第35章 時は過ぎゆきて(菅原孝支)後編
月明かりと電灯の下を、2人で並んで歩いた。
何を話したらいいかわからなくて、俺より7mmだけ背の高いなまえの横顔をちらりと眺めた。スカートの裾を抑えるように鞄を両手で持って歩く姿に、あ、やっぱり女の子なんだなぁ、なんて当たり前のことを考える。
「昔はさぁ」
突然なまえが口を開いたので、えっ!?と大きな声が出てしまった。
「昔っていうか、大正時代は、こんな風に付き合ってない男女が夜道を歩くなんて、ふしだらなコトって考えられてたんだって」
「あ、うん。台本にもそんなコト書いてたよな」
「付き合ってても、堂々と手も繋げなかったらしいよ」
「ブーツと言い、大正時代に詳しいな。みょうじは」
「一応調べたんだ。時代背景ぐらいは知っておこうかなって思って」
なまえはそう言って夜空を見上げた。「大正時代は15年間。女子と男子は違う学校に分けられて、別々の教育をされてた」
「じゃあ俺たちみたいに、放課後暗くなってから一緒に帰るなんて、夢のまた夢だ」
「うん。もし奇跡的に好きな人同士で付き合っても、大正3年……1914年がやってくる」
「あ、」
その年号に覚えがあった。日本史選択でも、世界史選択でも必ず出てくる年号。「第一次世界大戦だ」
ポケットの中のスマホが振動した。メッセージの着信を伝えるそれを、聞かないフリしてなまえを見つめた。

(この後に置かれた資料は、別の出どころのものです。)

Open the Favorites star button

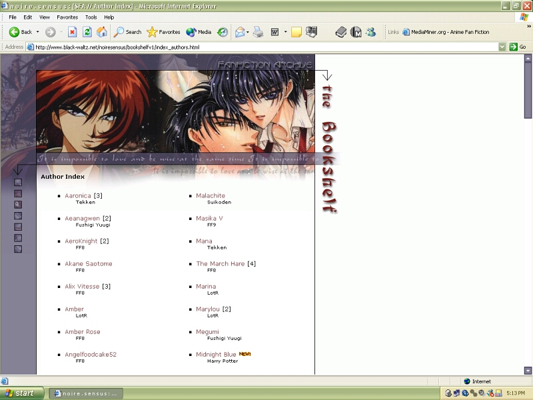(x=163, y=31)
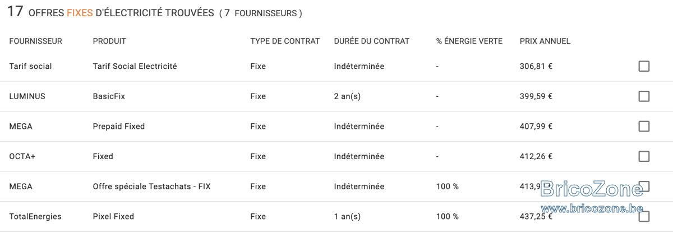This screenshot has height=233, width=673.
Task: Click the LUMINUS supplier name
Action: (x=27, y=96)
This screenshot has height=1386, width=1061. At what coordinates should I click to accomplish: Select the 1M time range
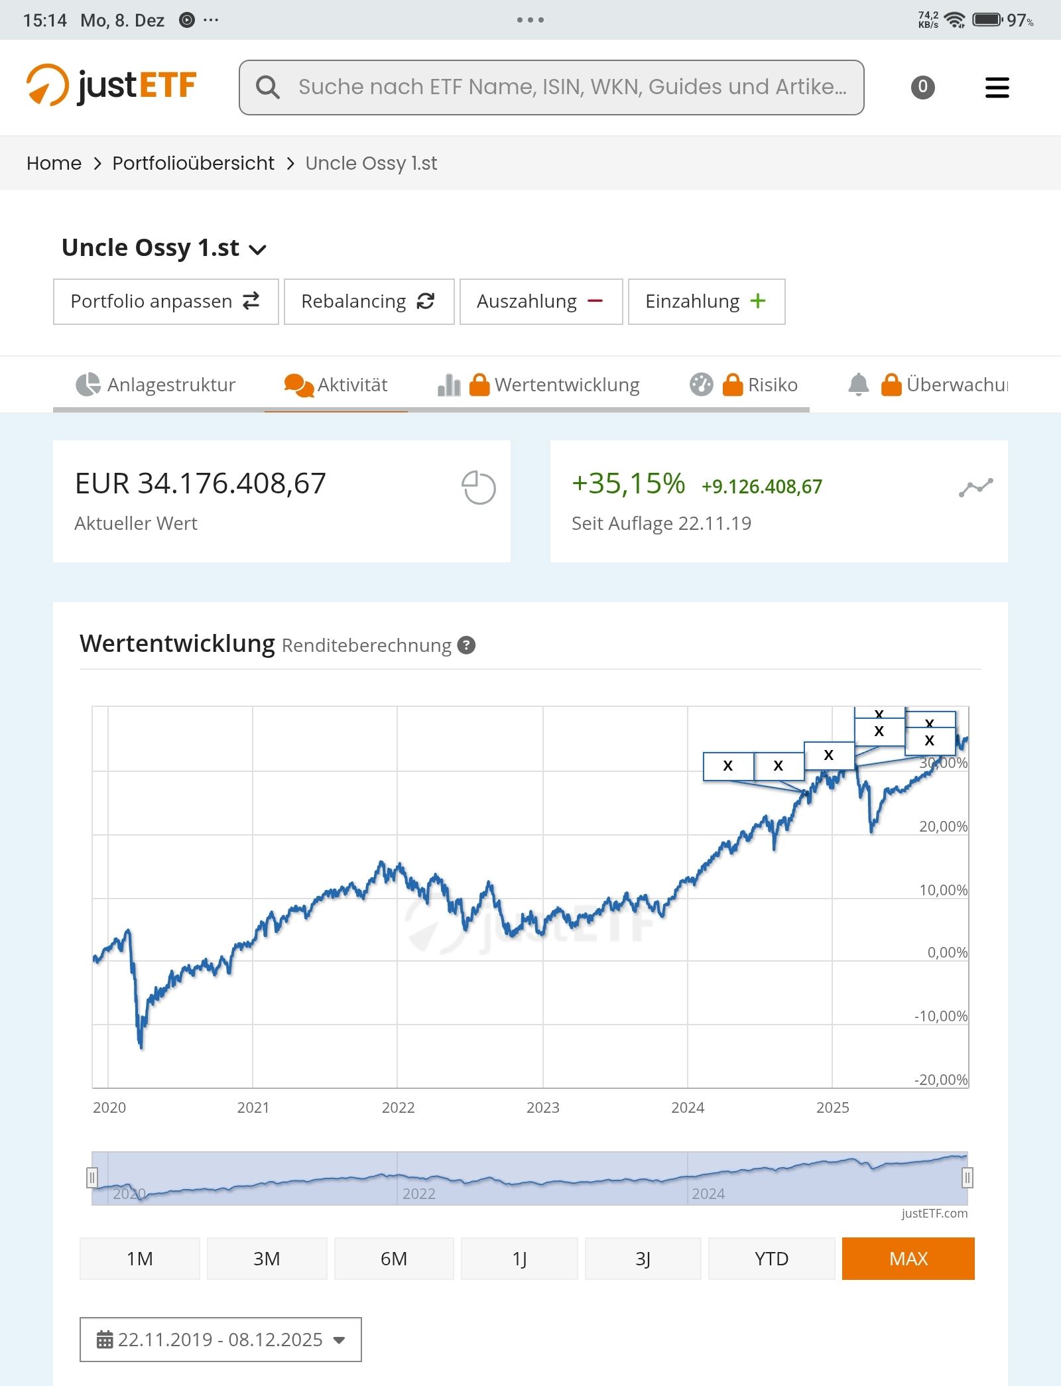[x=139, y=1258]
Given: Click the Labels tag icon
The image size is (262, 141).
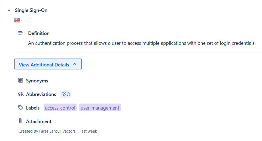Looking at the screenshot, I should tap(21, 108).
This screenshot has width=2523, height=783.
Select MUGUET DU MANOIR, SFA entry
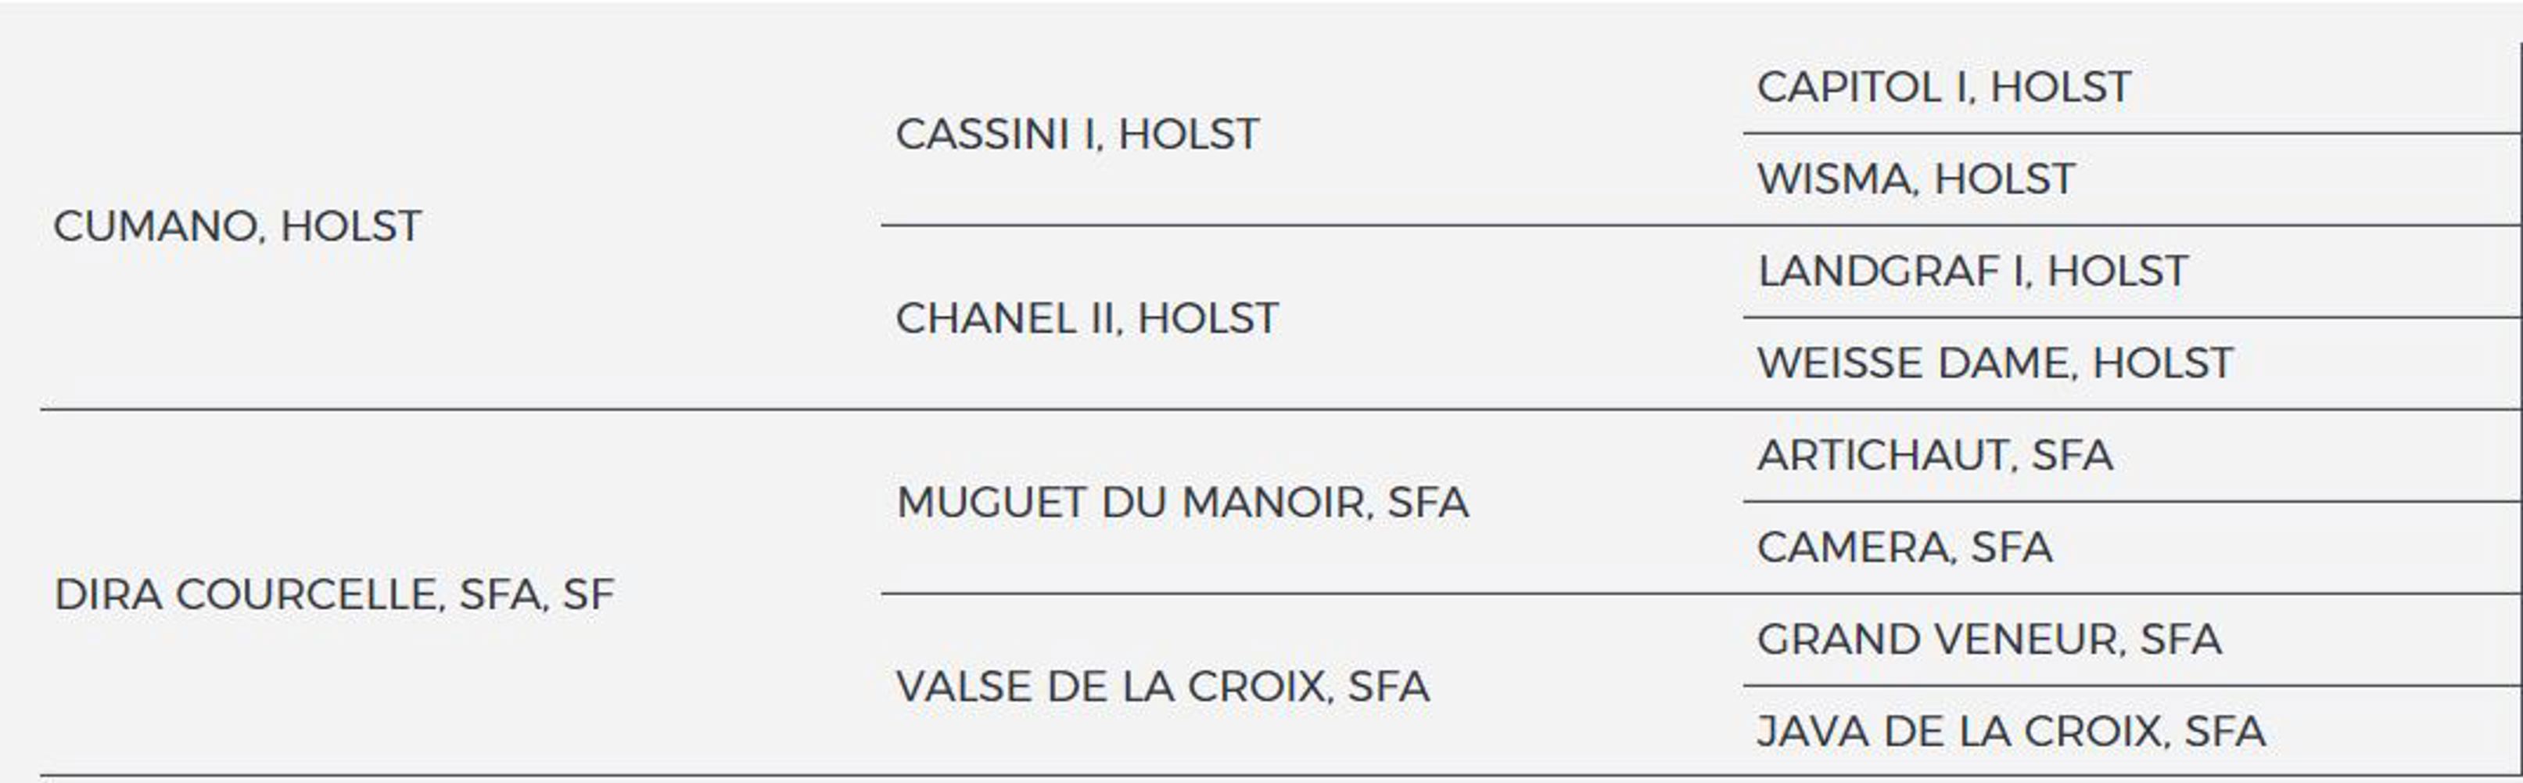1182,503
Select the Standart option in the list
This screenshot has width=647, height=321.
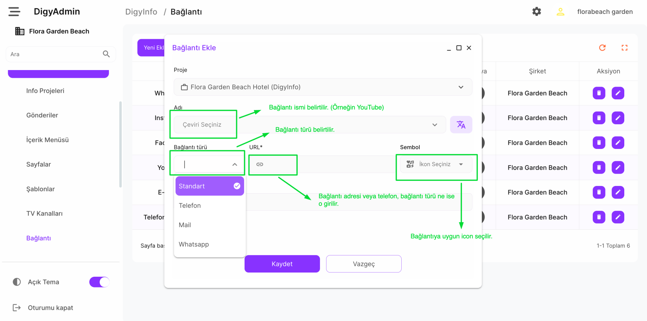pos(210,186)
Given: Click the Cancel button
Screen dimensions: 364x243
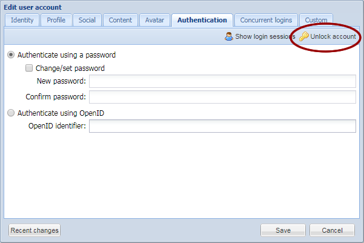Looking at the screenshot, I should 332,230.
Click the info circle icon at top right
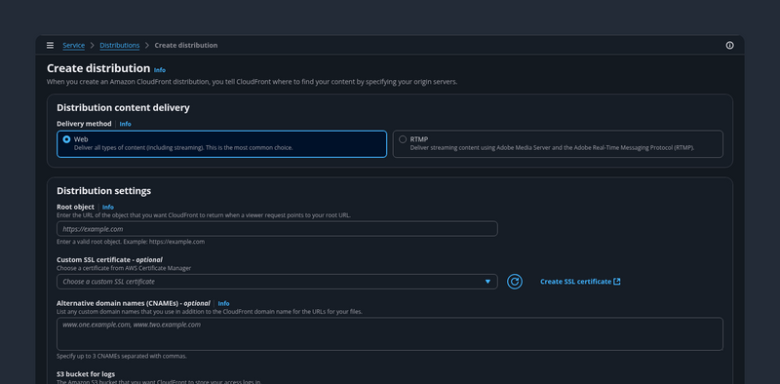This screenshot has height=384, width=780. pyautogui.click(x=729, y=45)
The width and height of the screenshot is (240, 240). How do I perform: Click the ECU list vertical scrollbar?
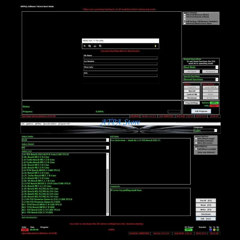[107, 184]
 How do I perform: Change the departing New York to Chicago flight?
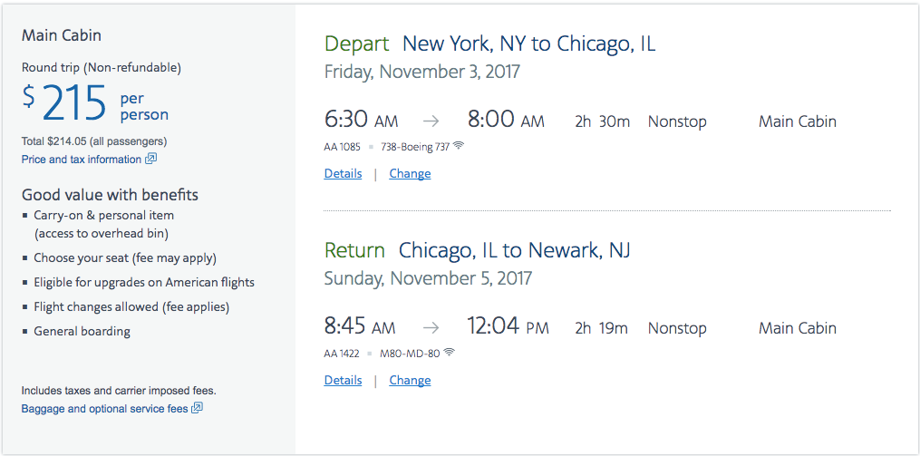pos(410,174)
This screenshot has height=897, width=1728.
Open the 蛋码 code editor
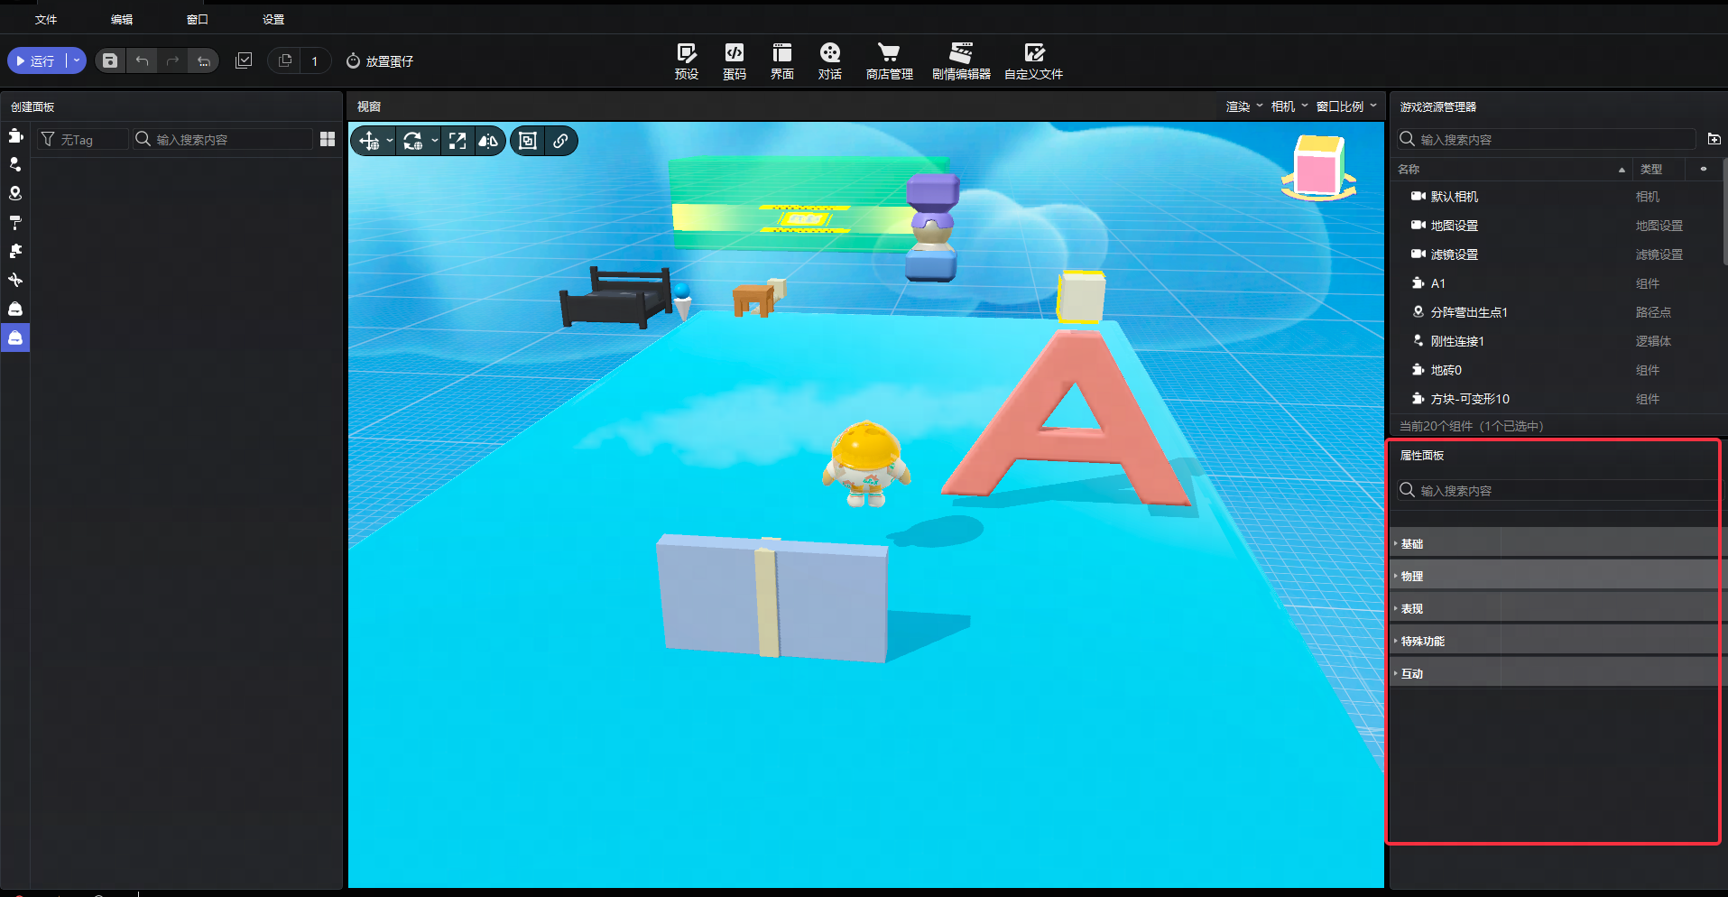click(735, 61)
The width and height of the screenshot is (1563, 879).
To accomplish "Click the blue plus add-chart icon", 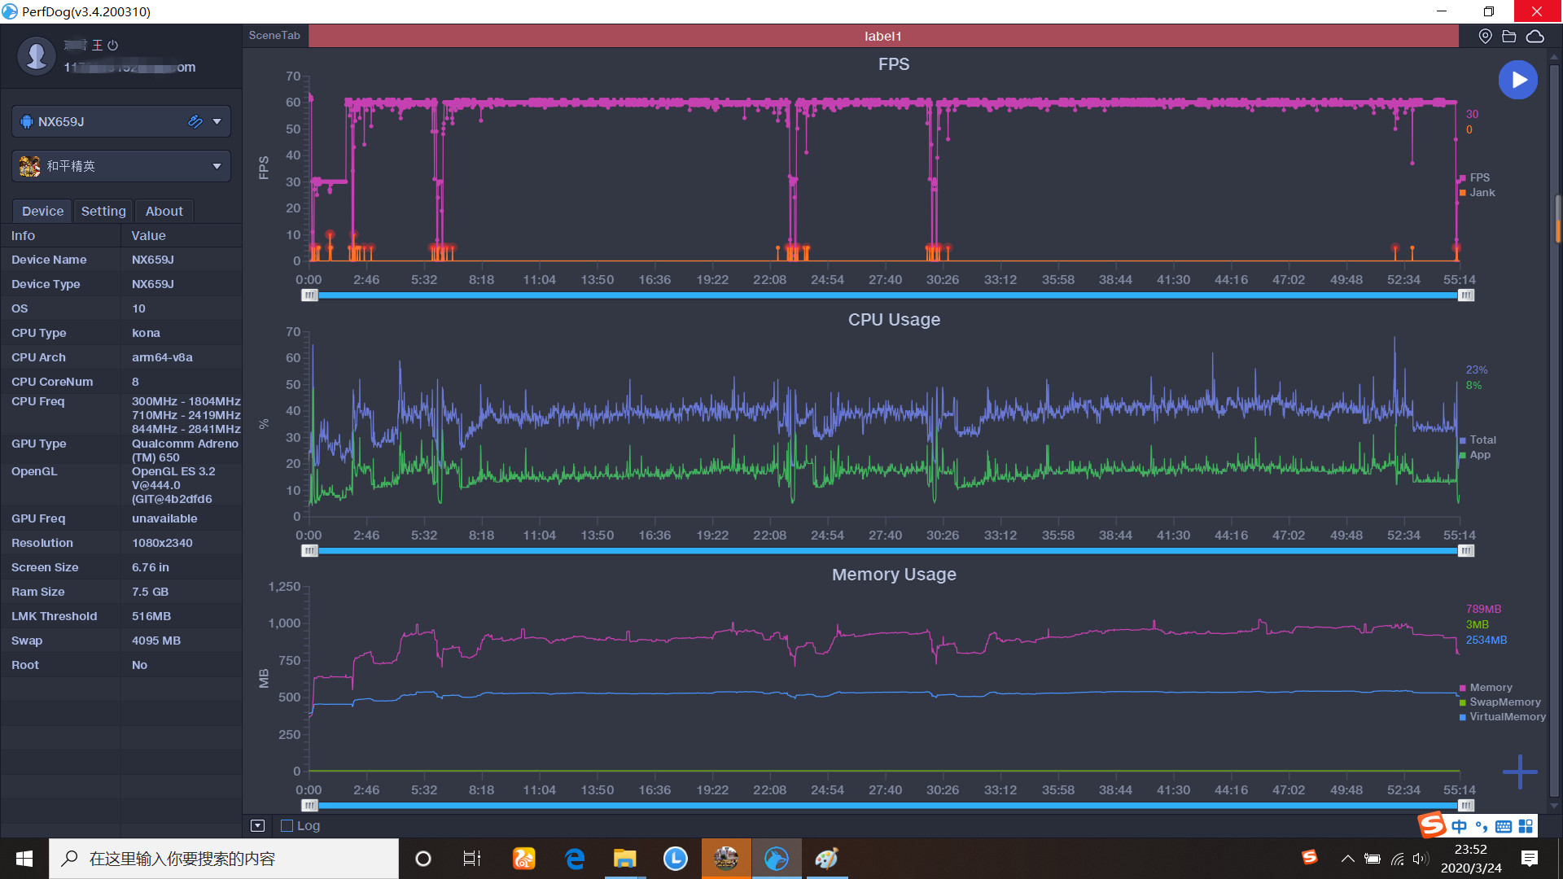I will pyautogui.click(x=1519, y=772).
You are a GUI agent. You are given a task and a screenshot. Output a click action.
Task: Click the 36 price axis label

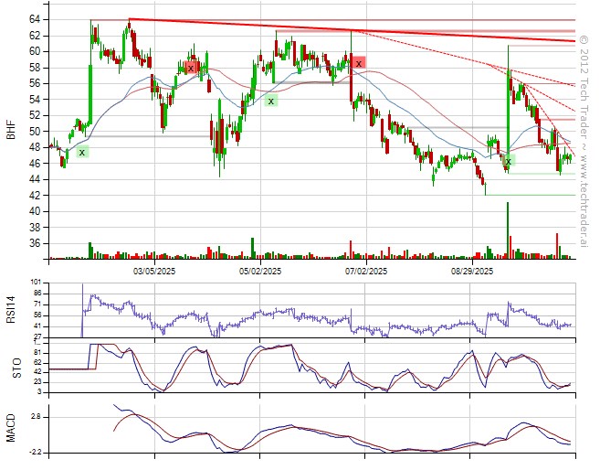32,243
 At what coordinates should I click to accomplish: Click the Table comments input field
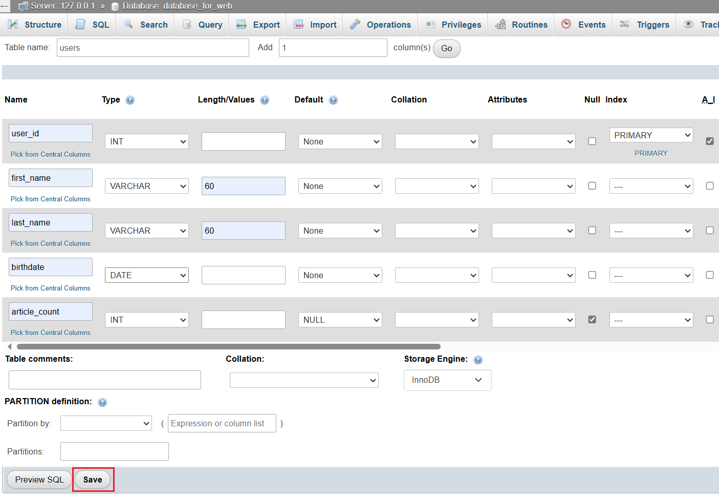pyautogui.click(x=105, y=380)
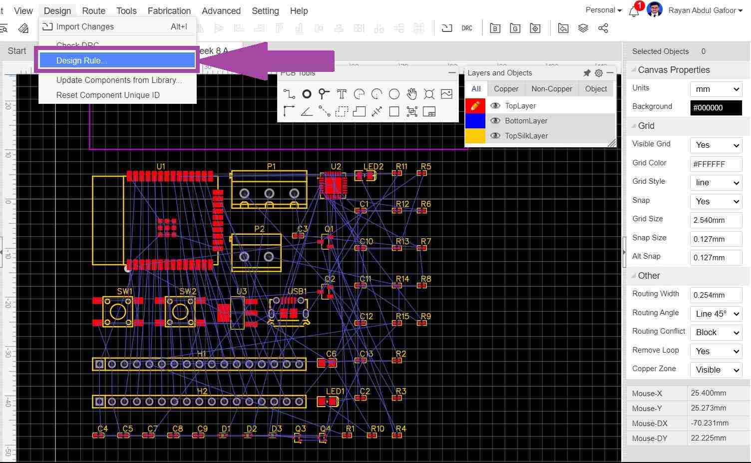
Task: Switch to the Copper layers tab
Action: (x=506, y=89)
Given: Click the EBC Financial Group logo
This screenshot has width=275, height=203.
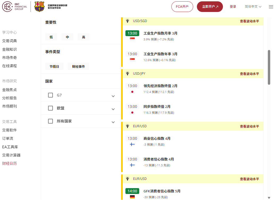Looking at the screenshot, I should [15, 7].
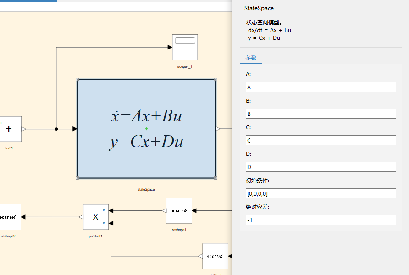Select the stateSpace block

point(146,129)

「そう。第一次世界大戦。4年で終わるけど、今度は大正12年、関東大震災で沢山の人が亡くなった」
両想いでも一緒にいられないなんて、辛いだろうな
そう呟いた彼女の声が、遠くから聞こえるような気がした。
月明かりに照らされた彼女の横顔に、なんだか倒錯的な気分に襲われてしまう。
頭がくらくらする。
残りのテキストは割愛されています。